As one of the serious complications of sepsis in children, sepsis-associated encephalopathy (SAE) is associated with significantly poor prognosis and increased mortality. However, predictors of outcomes for pediatric SAE patients have yet to be identified. The aim of this study was to develop nomograms to predict the 14-day and 90-day mortality of children with SAE, providing early warning to take effective measures to improve prognosis and reduce mortality.
In this multicenter, retrospective study, we screened 291 patients with SAE admitted to the PICU between January 2017 and September 2022 in Shandong Province. A least absolute shrinkage and selector operation (LASSO) method was used to identify the optimal prognostic factors predicting the outcomes in pediatric patients with SAE. Then, multivariable logistic regression analysis was performed based on these variables, and two nomograms were built for visualization. We used the area under the curve (AUC), calibration curves and decision curves to test the accuracy and discrimination of the nomograms in predicting outcomes.

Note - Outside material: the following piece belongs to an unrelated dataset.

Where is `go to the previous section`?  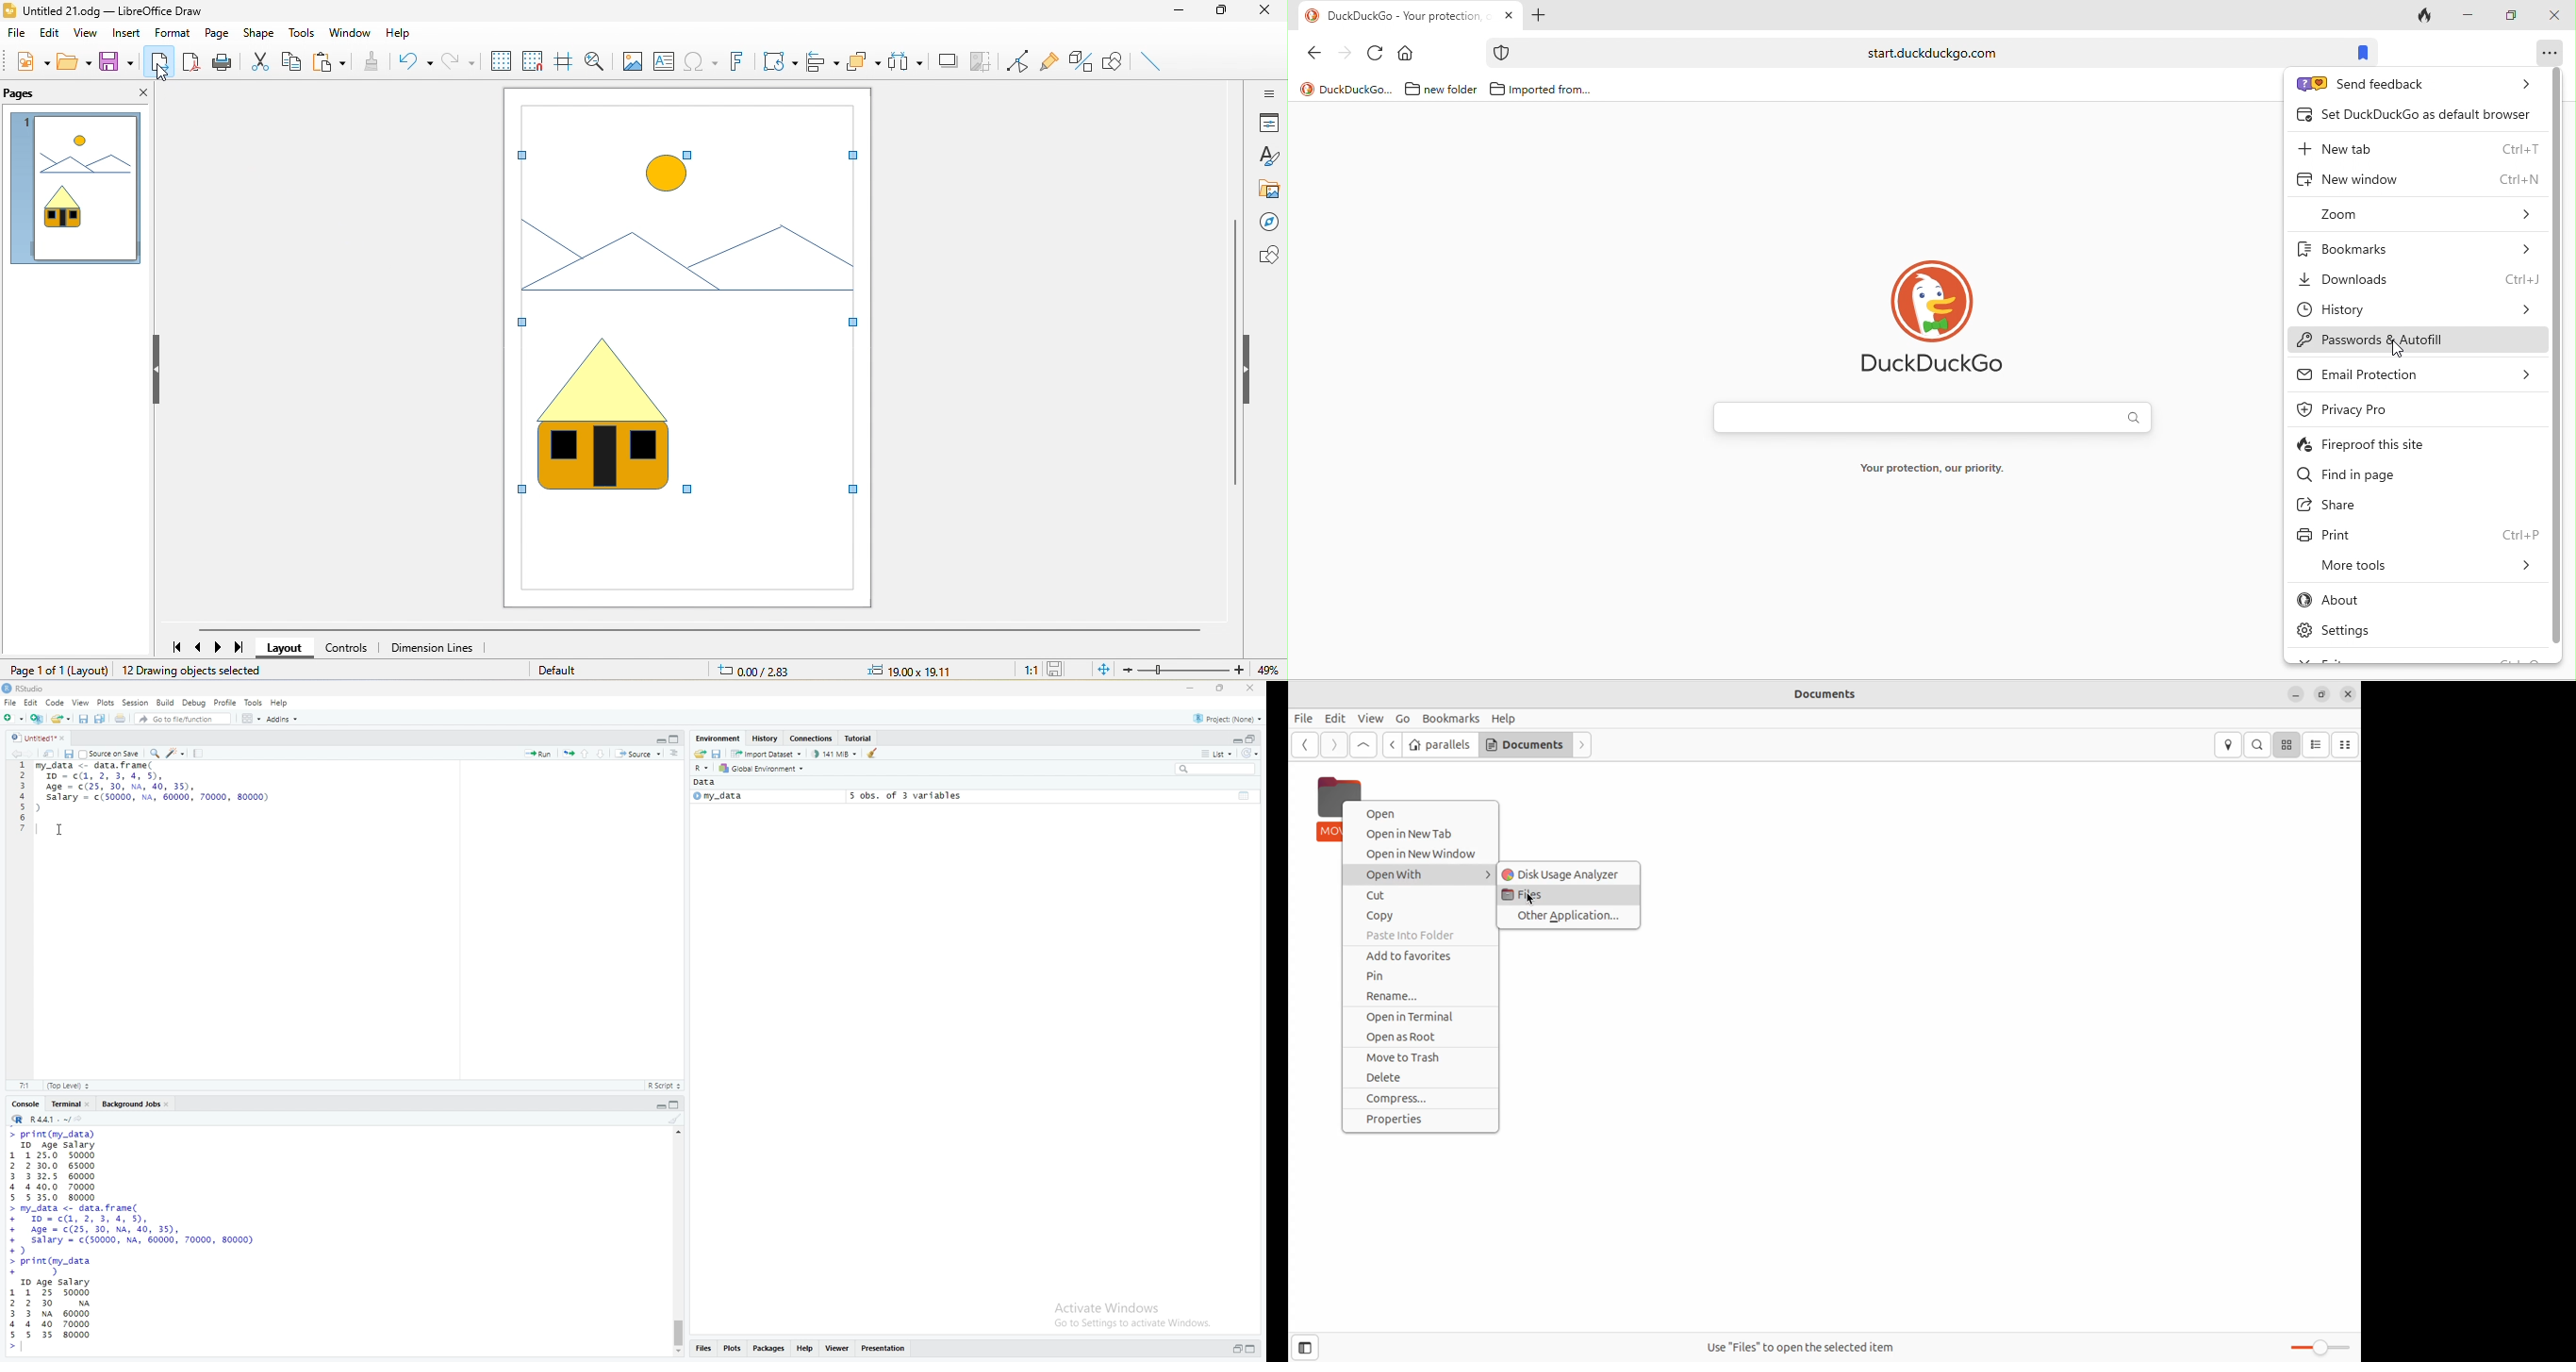
go to the previous section is located at coordinates (588, 753).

There were 129 patients with SAE in the training cohort, and there were 103 and 59 patients in the two independent validation cohorts, respectively. Vasopressor use, procalcitonin (PCT), lactate and pediatric critical illness score (PCIS) were independent predictive factors for 14-day mortality, and vasopressor use, PCT, lactate, PCIS and albumin were independent predictive factors for 90-day mortality. Based on the variables, we generated two nomograms for the early identification of 14-day mortality (AUC 0.853, 95% CI 0.787–0.919, sensitivity 72.4%, specificity 84.5%) and 90-day mortality (AUC 0.857, 95% CI 0.792–0.923, sensitivity 72.3%, specificity 90.6%), respectively. The calibration plots for nomograms showed excellent agreement of mortality probabilities between the observed and predicted values in both training and validation cohorts. Decision curve analyses (DCA) indicated that nomograms conferred high clinical net benefit.
The nomograms in this study revealed optimal prognostic factors for the mortality of pediatric patients with SAE, and individualized quantitative risk evaluation by the models would be practical for treatment management.